Records from a pointing dataset >>
· · · · ·

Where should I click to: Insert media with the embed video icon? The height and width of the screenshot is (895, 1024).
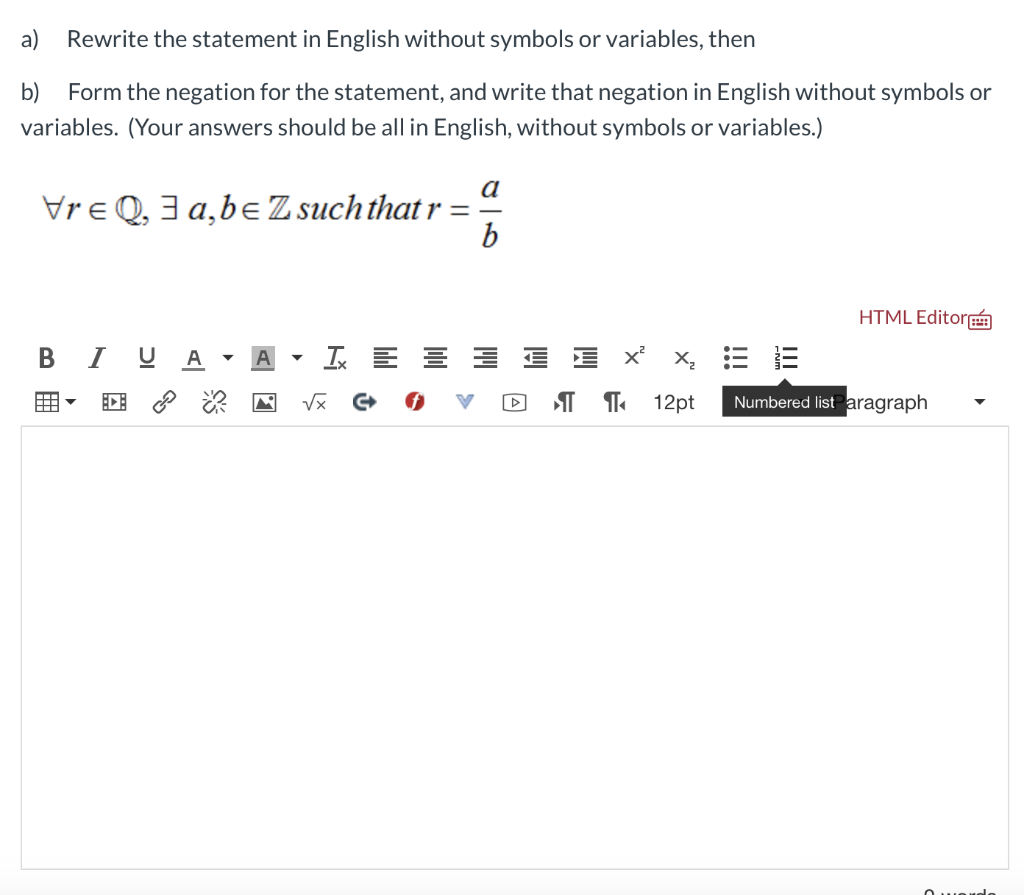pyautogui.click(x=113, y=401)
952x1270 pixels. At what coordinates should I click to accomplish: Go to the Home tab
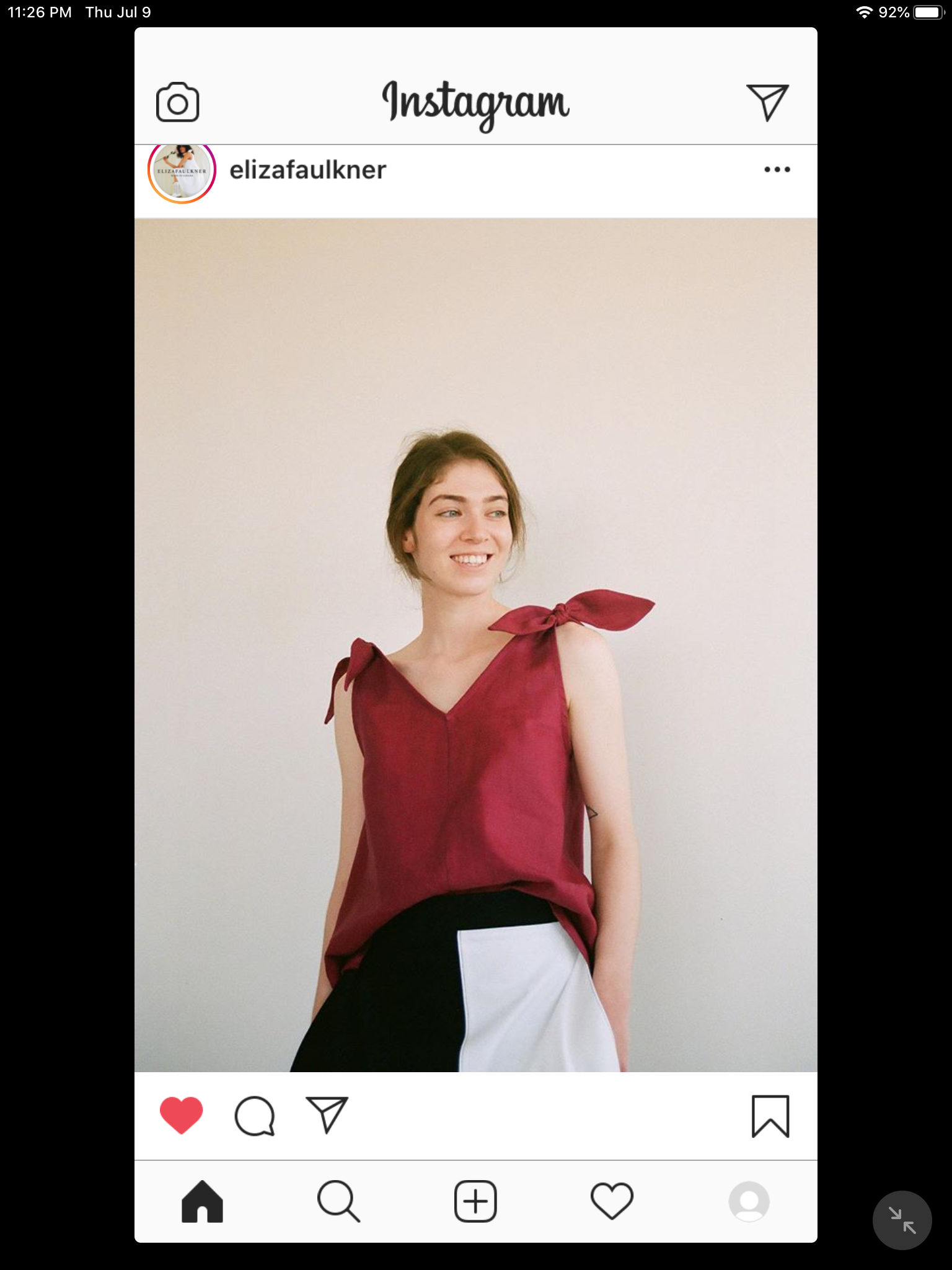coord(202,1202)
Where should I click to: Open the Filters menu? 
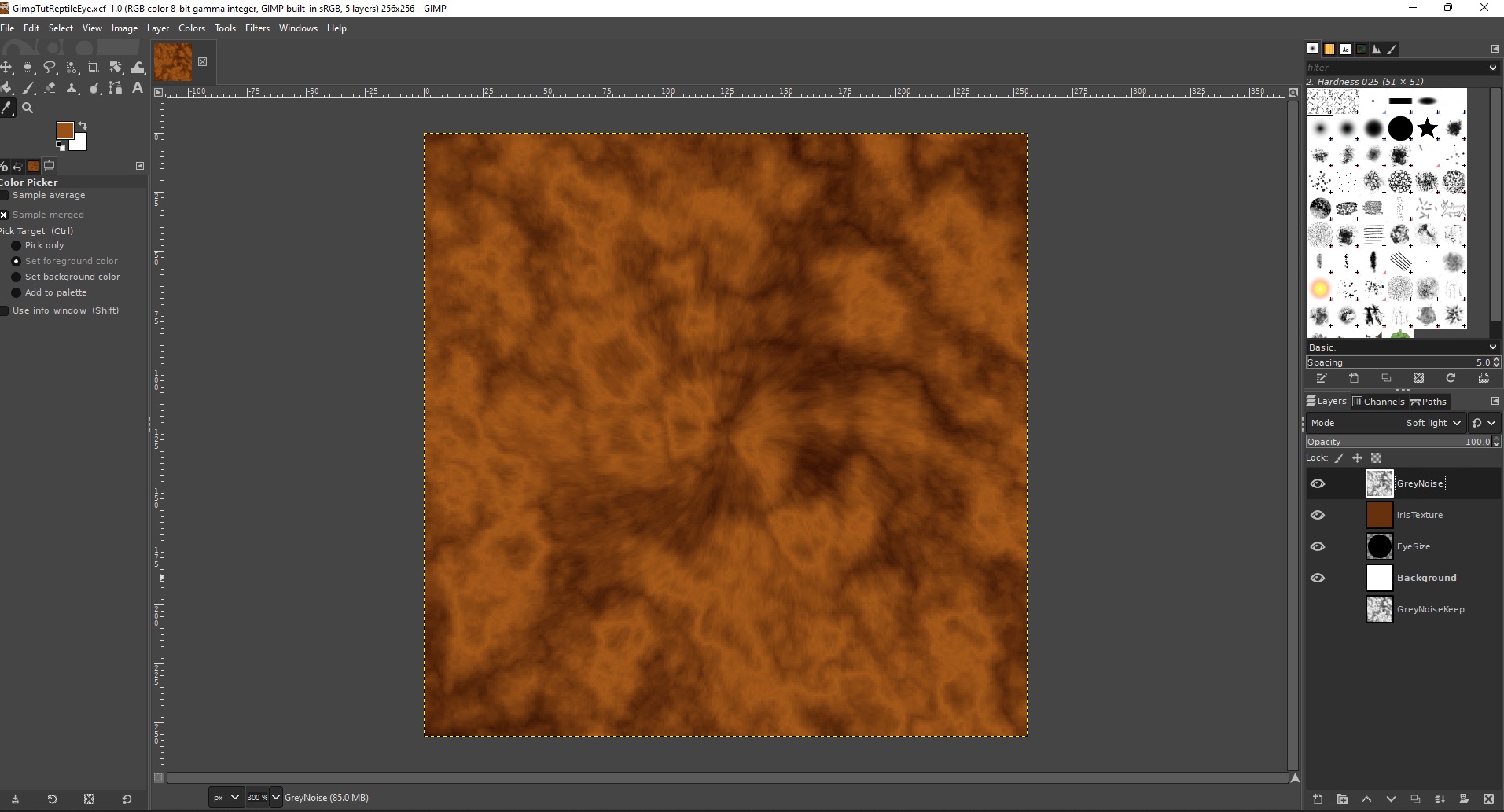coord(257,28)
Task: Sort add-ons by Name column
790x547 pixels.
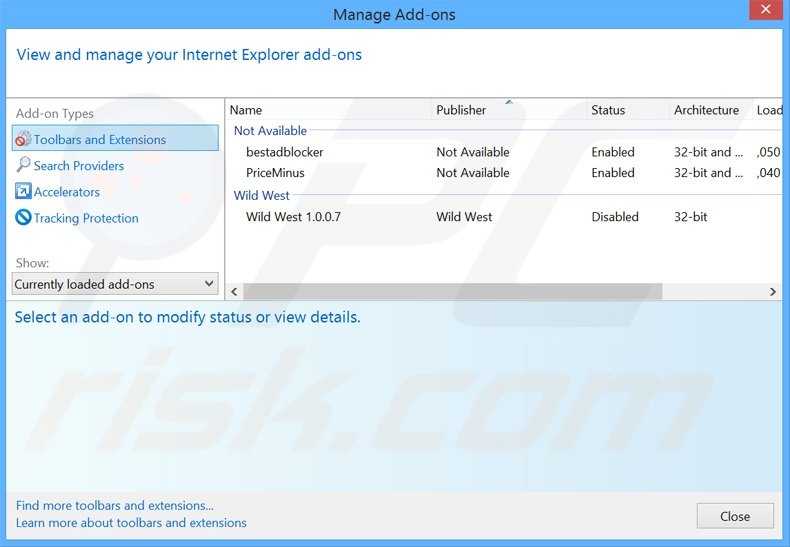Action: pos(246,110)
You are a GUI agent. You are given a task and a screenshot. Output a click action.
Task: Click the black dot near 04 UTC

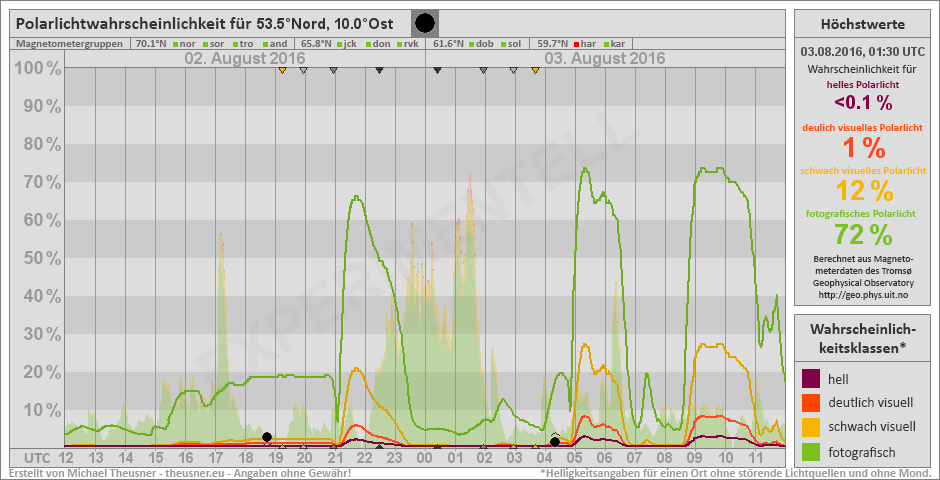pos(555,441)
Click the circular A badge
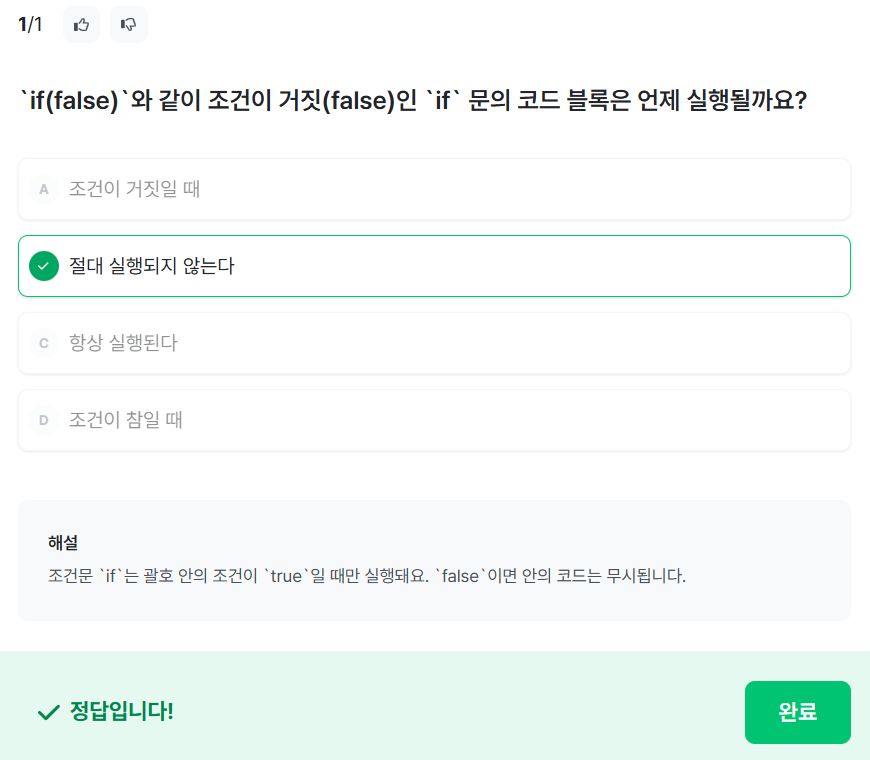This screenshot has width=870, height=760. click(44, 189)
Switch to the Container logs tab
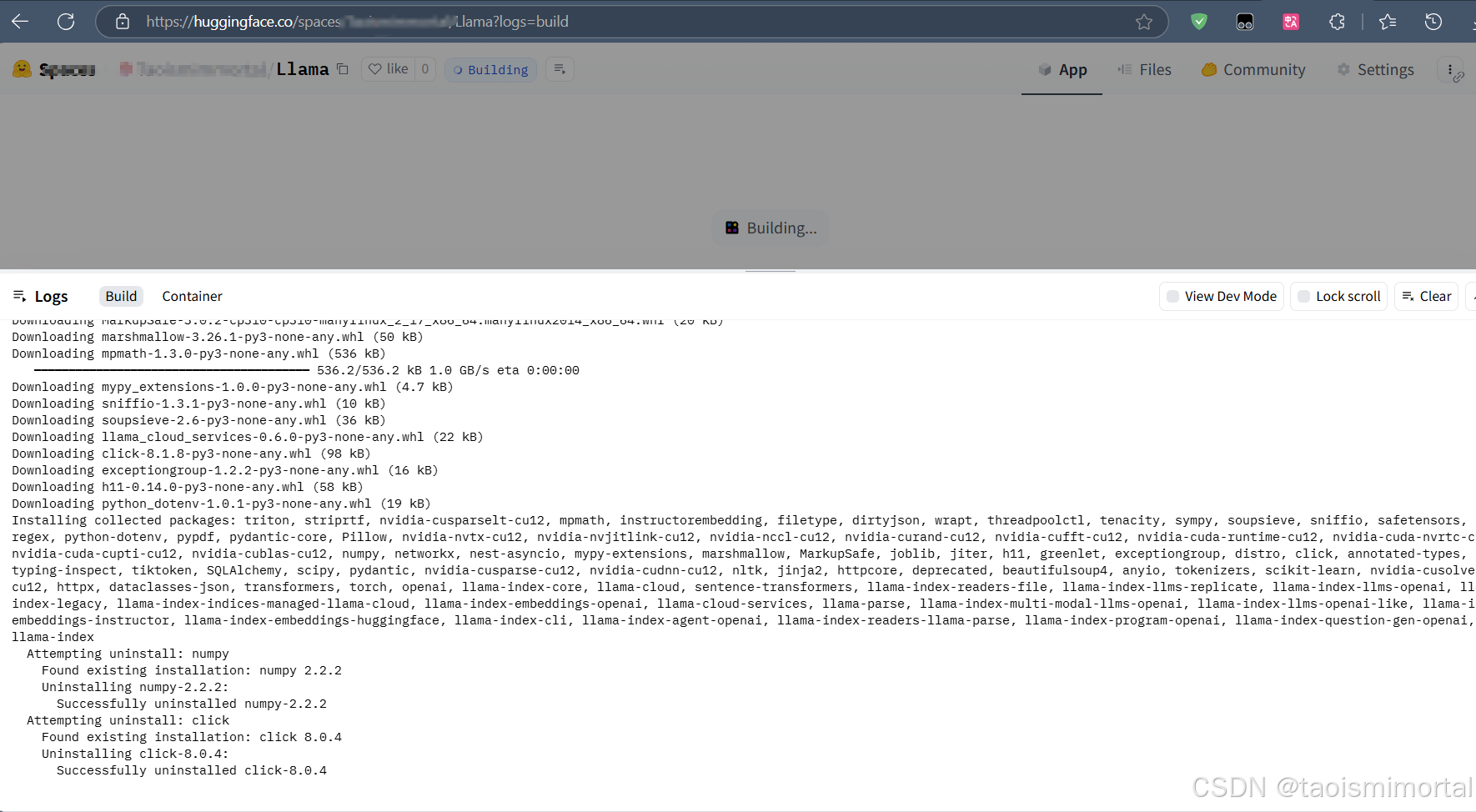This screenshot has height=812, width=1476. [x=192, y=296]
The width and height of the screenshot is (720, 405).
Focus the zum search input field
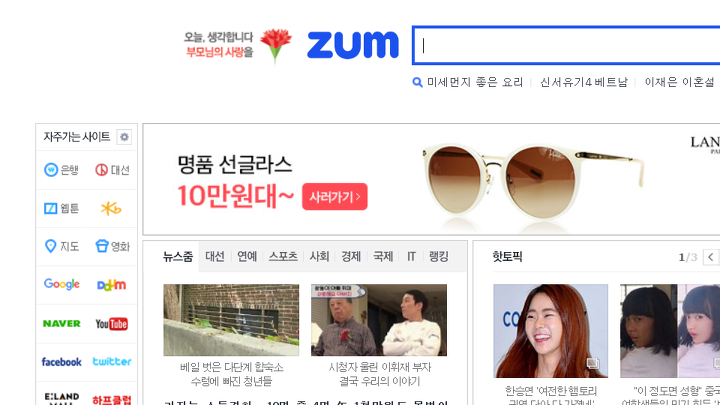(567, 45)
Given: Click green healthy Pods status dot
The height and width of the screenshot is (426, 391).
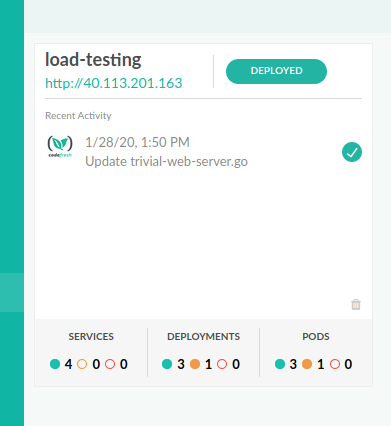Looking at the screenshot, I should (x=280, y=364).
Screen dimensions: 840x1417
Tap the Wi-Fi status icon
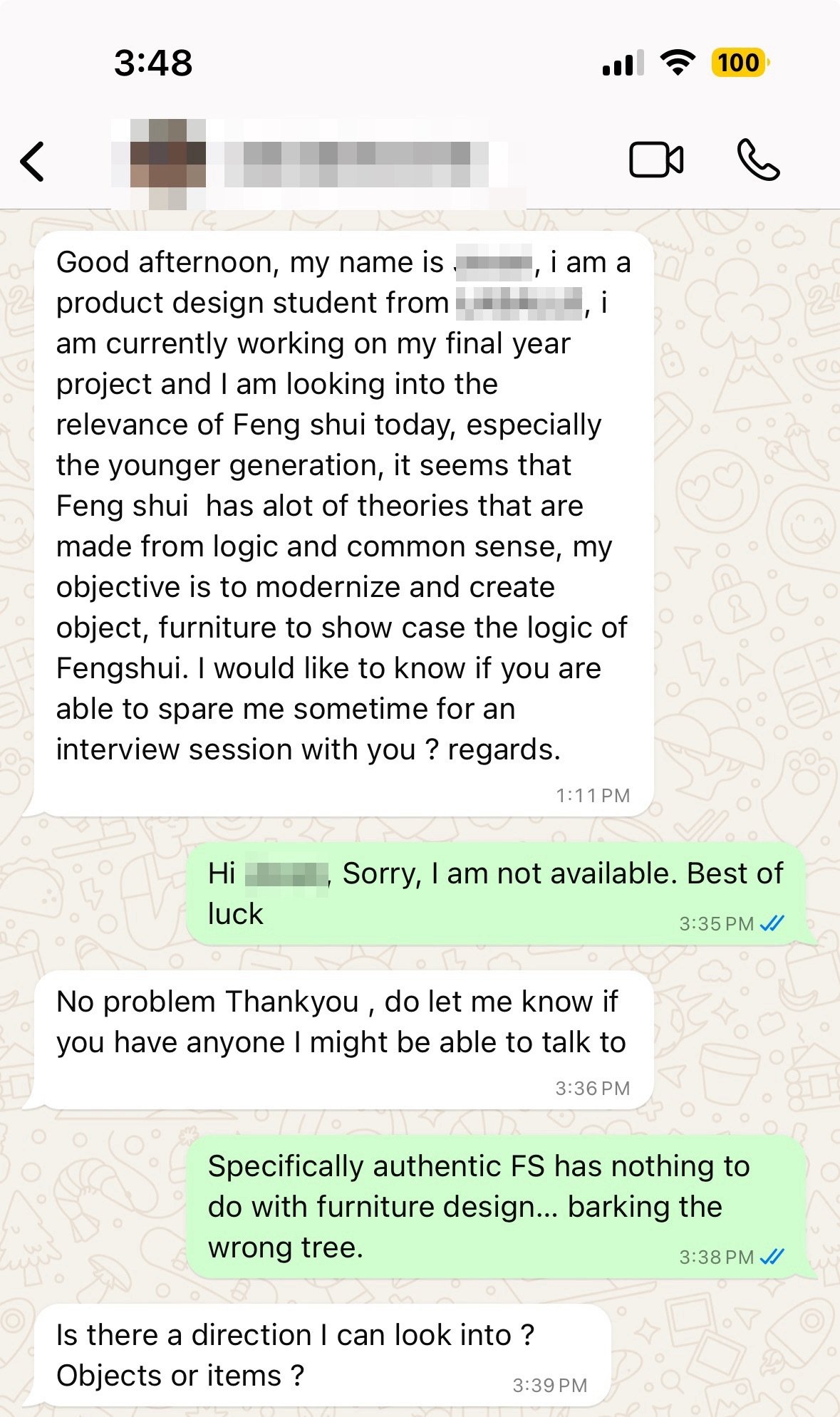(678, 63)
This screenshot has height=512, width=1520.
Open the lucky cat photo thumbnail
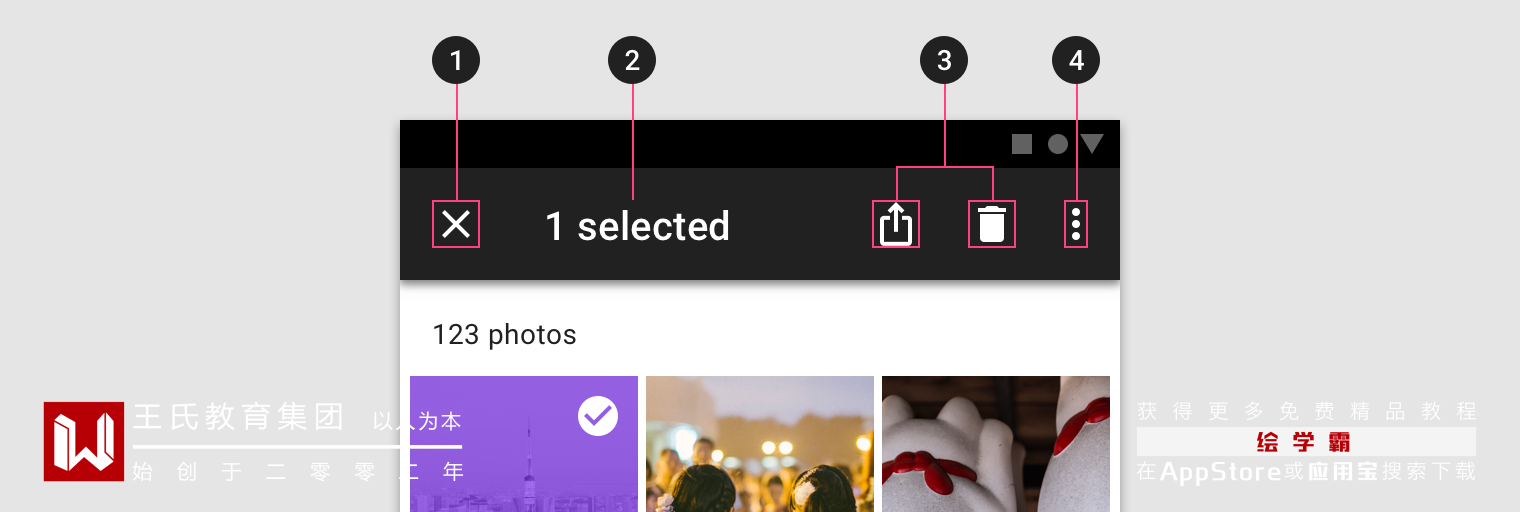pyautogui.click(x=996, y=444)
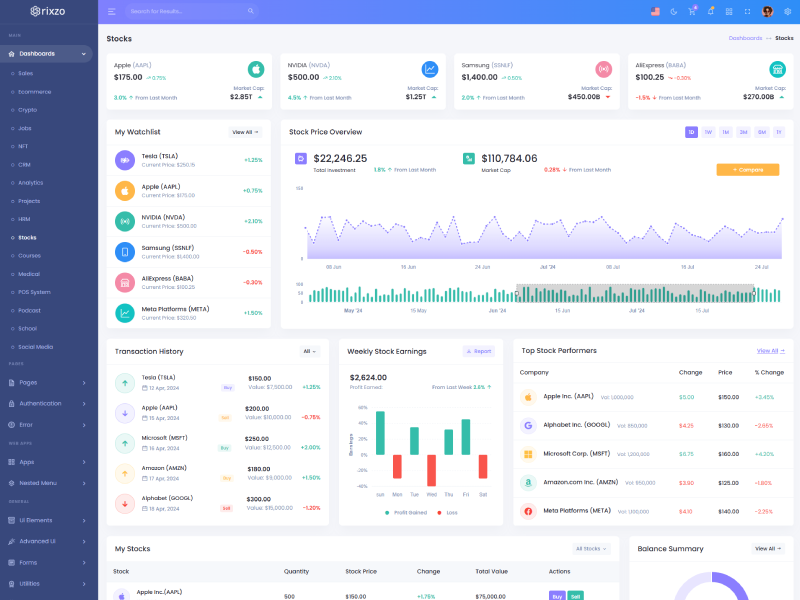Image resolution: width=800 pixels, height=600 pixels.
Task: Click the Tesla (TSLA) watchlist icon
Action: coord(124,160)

· · · · ·

What the task asks >> Copy every line of the material above word for word, leaving out the pictures.

Answer for this exercise >>
Where should I click to: Insert media with the embed video icon? The height and width of the screenshot is (895, 1024).
pyautogui.click(x=113, y=401)
952x1270 pixels. At what coordinates should I click to accomplish: Go to the Home tab
coord(202,1202)
Where should I click to: Open the Filters menu? 
coord(257,28)
Task: Sort add-ons by Name column
790x547 pixels.
Action: pos(246,110)
You are a GUI agent. You are given a task and a screenshot. Output a click action.
Task: Click the black dot near 04 UTC

pos(555,441)
Click the circular A badge
This screenshot has width=870, height=760. click(44, 189)
Switch to the Container logs tab
This screenshot has height=812, width=1476. [x=192, y=296]
The width and height of the screenshot is (720, 405).
Focus the zum search input field
(567, 45)
Given: Click green healthy Pods status dot
The height and width of the screenshot is (426, 391).
Looking at the screenshot, I should (x=280, y=364).
Screen dimensions: 840x1417
Tap the Wi-Fi status icon
(678, 63)
This screenshot has height=512, width=1520.
Open the lucky cat photo thumbnail
pyautogui.click(x=996, y=444)
Image resolution: width=800 pixels, height=600 pixels.
Task: Click the Tesla (TSLA) watchlist icon
Action: coord(124,160)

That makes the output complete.